Ce parti pris de construction de l’image n’est pas un caprice de photographe. Il exprime l’attitude scientifique du groupe de recherche par rapport à son objet et aux transformations qu’il entend promouvoir dans le traitement et le statut des personnes handicapées et dépendantes.

Sous la photo une petite plaque indique le lieu et le cadre de résidence, l’affection dont souffre la personne mais surtout son prénom et son nom. Volonté explicite des organisateurs de l’enquête de les traiter jusqu’au bout et avec leur accord comme des personnes : ils n’ont pas plus perdu leur identité que celles et ceux qui les entourent. Car ils ne sont jamais seuls sur la scène de la photo, mais toujours entourés de membres de leur famille et de personnels soignants : kinés, infirmières, aides-soignantes, médecins parfois mais surtout de tous ces nouveaux personnels en charge des personnes dépendantes : auxiliaires de vie, éducatrices spécialisées, aides-médico-psychologiques. En posant ainsi sur le même plan personnes dépendantes et personnels qui les prennent en charge, le photographe reconstitue une chaîne d’humanité. Les uns et les autres sont des hommes et des femmes à part entière. Ces images ainsi construites brisent la spirale du mépris et de la relégation dont les premiers sont souvent l’objet et qui touche par contagion les professionnels de la dépendance et du handicap.
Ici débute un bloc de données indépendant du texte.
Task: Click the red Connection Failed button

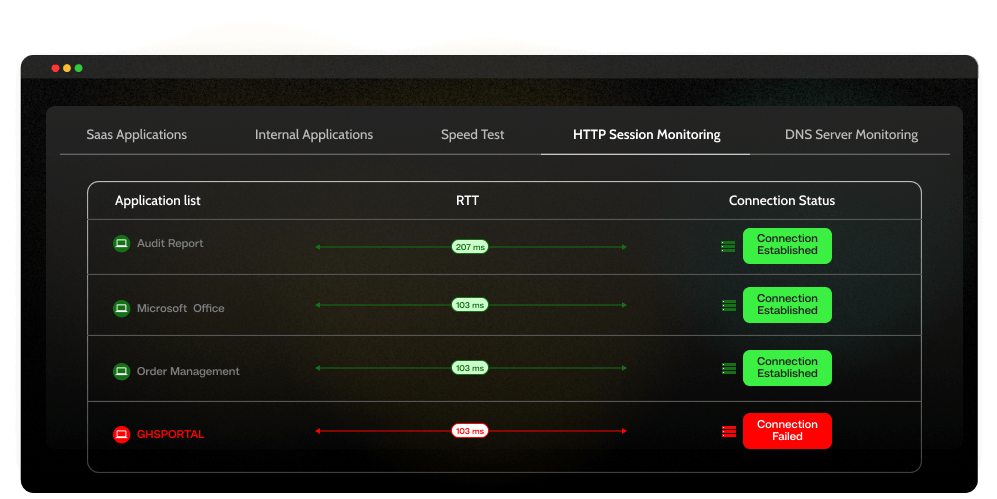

Chacune de ces photos mérite d’être regardée de près ne fut-ce que parce que le nombre et la qualité des accompagnants varie d’une personne à l’autre de même que les proportions respectives de membres de la famille et de professionnels de la prise en charge. Pas moins de vingt quatre personnes entourent une jeune vieille dame de 91 ans qui semble au mieux de sa forme. Toutes sont des membres de sa famille : aucun personnel médical ne figure sur le plan. C’est l’inverse sur la photo d’après : dix sept professionnels pour entourer dans un Ephad une dame de 93 ans, mais pas l’ombre d’un membre de la famille.

L’objectif de cette exposition est très clair et explicitement formulé sur un panneau. Il s’agit, en brisant un tabou, de transformer l’image de la dépendance et du handicap à une époque cruciale pour la redéfinition des politiques sociales. Il s’agit de rompre avec les images misérabilistes et compassionnelles pour refonder des politiques sociales de solidarité qui conjuguent humanité et efficacité. Puissent-ils être écoutés : le spectacle qu’ils donnent à voir constitue un plaidoyer efficace pour une bonne écoute.

Exposition jusqu’au 10 juin, 45 rue d’Ulm, Paris.